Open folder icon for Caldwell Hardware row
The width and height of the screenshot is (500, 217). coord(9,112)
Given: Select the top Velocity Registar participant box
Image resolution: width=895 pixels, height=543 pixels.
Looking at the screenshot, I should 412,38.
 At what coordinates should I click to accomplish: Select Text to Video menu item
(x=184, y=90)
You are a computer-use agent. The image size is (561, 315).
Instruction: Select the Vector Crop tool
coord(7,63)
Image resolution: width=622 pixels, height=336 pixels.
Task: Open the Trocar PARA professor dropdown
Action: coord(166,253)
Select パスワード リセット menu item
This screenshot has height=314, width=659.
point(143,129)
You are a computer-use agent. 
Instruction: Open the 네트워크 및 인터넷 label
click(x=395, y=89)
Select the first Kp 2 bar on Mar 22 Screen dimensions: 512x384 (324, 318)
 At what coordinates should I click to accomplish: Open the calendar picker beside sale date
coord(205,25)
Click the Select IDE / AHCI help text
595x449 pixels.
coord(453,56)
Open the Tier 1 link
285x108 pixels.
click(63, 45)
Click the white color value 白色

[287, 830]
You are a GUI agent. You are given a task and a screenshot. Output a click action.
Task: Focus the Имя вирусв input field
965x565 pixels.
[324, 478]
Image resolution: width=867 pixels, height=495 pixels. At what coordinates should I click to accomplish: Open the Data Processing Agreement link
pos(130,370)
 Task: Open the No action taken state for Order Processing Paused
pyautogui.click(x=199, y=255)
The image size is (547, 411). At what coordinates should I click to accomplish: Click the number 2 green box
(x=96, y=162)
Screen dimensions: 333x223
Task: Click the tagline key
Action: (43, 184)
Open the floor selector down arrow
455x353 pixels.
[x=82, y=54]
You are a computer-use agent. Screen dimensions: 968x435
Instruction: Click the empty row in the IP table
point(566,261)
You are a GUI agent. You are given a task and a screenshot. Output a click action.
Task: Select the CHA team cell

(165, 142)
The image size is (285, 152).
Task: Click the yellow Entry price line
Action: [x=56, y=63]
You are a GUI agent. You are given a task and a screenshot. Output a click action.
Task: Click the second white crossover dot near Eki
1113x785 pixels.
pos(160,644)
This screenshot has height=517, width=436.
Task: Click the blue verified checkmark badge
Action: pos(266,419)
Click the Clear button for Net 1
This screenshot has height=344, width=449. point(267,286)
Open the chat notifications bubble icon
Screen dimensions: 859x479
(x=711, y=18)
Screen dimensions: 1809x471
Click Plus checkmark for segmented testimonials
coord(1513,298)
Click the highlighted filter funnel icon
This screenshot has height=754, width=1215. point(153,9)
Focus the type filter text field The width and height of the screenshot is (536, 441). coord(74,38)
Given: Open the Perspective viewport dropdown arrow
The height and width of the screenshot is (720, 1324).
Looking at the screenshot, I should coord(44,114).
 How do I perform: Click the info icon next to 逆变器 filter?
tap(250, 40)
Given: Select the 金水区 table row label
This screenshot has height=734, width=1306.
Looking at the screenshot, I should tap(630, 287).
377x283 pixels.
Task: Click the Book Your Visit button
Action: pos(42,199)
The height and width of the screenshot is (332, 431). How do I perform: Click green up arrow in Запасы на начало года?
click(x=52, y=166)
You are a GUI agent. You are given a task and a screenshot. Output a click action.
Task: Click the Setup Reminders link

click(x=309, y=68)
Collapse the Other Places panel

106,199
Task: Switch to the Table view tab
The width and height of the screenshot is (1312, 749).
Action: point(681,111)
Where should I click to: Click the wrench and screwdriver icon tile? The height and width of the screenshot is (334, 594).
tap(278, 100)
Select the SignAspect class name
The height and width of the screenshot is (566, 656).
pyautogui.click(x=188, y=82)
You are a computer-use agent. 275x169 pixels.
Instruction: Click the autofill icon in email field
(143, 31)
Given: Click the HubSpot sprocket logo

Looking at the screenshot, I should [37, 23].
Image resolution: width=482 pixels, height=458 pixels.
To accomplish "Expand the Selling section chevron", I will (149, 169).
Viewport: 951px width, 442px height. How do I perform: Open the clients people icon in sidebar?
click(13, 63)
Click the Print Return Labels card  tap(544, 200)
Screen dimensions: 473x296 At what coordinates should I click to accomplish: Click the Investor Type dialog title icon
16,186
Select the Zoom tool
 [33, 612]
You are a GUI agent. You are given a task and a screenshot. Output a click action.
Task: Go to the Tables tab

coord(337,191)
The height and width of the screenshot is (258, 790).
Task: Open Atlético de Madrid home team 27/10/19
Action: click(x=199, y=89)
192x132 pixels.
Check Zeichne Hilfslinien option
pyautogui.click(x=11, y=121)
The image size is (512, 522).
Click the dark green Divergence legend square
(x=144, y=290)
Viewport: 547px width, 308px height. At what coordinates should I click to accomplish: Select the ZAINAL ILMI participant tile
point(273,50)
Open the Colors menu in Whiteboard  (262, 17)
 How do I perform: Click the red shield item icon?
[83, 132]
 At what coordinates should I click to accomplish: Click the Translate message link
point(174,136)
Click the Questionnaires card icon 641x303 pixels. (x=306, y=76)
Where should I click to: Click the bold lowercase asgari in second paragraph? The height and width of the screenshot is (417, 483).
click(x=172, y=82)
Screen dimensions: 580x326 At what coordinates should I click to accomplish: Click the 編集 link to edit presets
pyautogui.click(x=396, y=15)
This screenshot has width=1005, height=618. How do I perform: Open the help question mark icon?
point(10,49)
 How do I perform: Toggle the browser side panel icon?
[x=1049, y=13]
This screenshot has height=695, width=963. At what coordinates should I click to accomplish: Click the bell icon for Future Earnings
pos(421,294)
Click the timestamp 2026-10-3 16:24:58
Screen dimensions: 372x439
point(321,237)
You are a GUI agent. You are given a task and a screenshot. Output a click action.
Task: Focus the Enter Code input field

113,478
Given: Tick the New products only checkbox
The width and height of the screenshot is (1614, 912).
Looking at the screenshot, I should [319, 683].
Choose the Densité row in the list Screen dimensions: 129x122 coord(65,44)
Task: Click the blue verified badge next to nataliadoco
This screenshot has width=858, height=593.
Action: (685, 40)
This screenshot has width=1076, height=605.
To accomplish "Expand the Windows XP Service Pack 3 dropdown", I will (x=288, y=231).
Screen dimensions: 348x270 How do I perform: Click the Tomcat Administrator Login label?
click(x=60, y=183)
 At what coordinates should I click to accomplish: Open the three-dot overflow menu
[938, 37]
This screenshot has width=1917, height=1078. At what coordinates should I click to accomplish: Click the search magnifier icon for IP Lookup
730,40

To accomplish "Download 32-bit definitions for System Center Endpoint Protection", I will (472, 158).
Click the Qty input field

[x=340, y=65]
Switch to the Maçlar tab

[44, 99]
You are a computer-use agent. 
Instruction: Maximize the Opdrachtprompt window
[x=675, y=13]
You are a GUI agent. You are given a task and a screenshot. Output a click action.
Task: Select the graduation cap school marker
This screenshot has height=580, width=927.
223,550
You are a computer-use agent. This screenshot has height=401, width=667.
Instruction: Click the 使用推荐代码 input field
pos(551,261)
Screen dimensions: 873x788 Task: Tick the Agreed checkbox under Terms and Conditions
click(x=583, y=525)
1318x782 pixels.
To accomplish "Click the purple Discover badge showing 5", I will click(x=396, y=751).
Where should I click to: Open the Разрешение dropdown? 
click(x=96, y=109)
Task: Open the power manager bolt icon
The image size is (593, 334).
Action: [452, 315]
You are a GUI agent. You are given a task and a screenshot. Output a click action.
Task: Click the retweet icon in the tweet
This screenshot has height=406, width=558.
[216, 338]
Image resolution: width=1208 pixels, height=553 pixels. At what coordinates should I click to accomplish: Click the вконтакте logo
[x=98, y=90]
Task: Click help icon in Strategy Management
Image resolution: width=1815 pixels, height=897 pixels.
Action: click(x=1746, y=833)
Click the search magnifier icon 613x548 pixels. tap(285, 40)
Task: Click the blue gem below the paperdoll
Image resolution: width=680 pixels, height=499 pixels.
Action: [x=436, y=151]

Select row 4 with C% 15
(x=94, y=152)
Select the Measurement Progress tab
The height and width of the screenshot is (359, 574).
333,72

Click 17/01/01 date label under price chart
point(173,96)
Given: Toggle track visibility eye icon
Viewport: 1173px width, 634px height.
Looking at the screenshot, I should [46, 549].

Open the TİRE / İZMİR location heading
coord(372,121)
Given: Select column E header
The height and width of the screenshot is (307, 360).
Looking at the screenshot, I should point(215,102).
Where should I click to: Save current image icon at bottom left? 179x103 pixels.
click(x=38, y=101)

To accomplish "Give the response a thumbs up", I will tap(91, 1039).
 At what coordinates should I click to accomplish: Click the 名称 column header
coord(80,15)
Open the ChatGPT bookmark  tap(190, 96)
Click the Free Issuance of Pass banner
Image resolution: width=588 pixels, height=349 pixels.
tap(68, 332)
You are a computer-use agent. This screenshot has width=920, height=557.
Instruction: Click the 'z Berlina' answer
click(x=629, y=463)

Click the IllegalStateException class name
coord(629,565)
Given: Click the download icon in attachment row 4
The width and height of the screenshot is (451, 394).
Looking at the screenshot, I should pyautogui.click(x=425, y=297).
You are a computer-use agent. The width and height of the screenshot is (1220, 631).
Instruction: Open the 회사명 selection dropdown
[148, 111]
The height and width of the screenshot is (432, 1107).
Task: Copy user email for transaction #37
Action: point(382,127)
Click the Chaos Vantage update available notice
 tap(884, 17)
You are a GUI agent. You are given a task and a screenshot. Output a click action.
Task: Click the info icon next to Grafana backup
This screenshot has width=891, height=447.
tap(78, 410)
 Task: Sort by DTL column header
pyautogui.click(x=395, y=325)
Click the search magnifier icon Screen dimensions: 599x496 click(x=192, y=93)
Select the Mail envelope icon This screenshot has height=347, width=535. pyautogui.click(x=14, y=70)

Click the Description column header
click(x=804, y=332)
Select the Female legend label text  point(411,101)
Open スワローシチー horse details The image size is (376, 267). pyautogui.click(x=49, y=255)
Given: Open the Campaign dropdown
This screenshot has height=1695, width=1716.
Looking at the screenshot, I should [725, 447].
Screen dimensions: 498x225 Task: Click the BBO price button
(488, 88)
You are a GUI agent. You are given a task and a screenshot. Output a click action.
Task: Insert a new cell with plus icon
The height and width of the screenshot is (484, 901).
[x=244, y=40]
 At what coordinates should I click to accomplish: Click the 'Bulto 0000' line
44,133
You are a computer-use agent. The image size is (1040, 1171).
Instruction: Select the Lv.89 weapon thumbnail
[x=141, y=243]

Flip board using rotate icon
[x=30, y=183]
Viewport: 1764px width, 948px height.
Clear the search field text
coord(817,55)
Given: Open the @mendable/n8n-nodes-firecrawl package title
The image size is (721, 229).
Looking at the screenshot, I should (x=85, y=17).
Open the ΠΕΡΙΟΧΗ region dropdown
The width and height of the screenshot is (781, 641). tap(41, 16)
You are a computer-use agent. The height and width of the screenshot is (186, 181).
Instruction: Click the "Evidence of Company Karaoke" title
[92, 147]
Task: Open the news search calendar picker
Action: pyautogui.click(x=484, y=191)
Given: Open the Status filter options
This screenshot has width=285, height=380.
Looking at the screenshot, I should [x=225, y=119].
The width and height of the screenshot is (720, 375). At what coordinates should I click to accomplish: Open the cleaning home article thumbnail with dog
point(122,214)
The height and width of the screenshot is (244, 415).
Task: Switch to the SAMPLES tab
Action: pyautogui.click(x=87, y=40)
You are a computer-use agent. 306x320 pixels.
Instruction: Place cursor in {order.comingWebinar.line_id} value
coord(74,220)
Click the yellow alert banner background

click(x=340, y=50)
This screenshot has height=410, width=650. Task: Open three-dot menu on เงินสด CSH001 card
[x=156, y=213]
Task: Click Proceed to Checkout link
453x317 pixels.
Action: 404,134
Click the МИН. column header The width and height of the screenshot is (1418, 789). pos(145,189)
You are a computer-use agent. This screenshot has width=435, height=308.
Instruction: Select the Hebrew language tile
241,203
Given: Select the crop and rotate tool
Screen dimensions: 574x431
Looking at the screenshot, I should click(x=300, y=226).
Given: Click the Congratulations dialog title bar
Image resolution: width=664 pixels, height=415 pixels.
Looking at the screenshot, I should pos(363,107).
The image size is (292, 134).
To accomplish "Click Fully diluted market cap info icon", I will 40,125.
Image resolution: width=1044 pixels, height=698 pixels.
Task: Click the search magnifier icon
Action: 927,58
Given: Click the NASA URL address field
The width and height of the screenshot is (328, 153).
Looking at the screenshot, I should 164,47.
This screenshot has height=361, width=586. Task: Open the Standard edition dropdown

# Directions:
Please copy, character for character, everything in the records above from the line containing "Task: Open the No" down to the line containing "coord(1513,298)", with both of those lines included.

# Task answer:
 Task: Open the No action taken state for Order Processing Paused
pyautogui.click(x=199, y=255)
The image size is (547, 411). At what coordinates should I click to accomplish: Click the number 2 green box
(x=96, y=162)
Screen dimensions: 333x223
Task: Click the tagline key
Action: (43, 184)
Open the floor selector down arrow
455x353 pixels.
[x=82, y=54]
You are a computer-use agent. Screen dimensions: 968x435
Instruction: Click the empty row in the IP table
point(566,261)
You are a GUI agent. You are given a task and a screenshot. Output a click action.
Task: Select the CHA team cell

(165, 142)
The image size is (285, 152).
Task: Click the yellow Entry price line
Action: [x=56, y=63]
You are a GUI agent. You are given a task and a screenshot. Output a click action.
Task: Click the second white crossover dot near Eki
1113x785 pixels.
pos(160,644)
This screenshot has height=517, width=436.
Task: Click the blue verified checkmark badge
Action: pos(266,419)
Click the Clear button for Net 1
This screenshot has height=344, width=449. point(267,286)
Open the chat notifications bubble icon
Screen dimensions: 859x479
(x=711, y=18)
Screen dimensions: 1809x471
Click Plus checkmark for segmented testimonials
coord(1513,298)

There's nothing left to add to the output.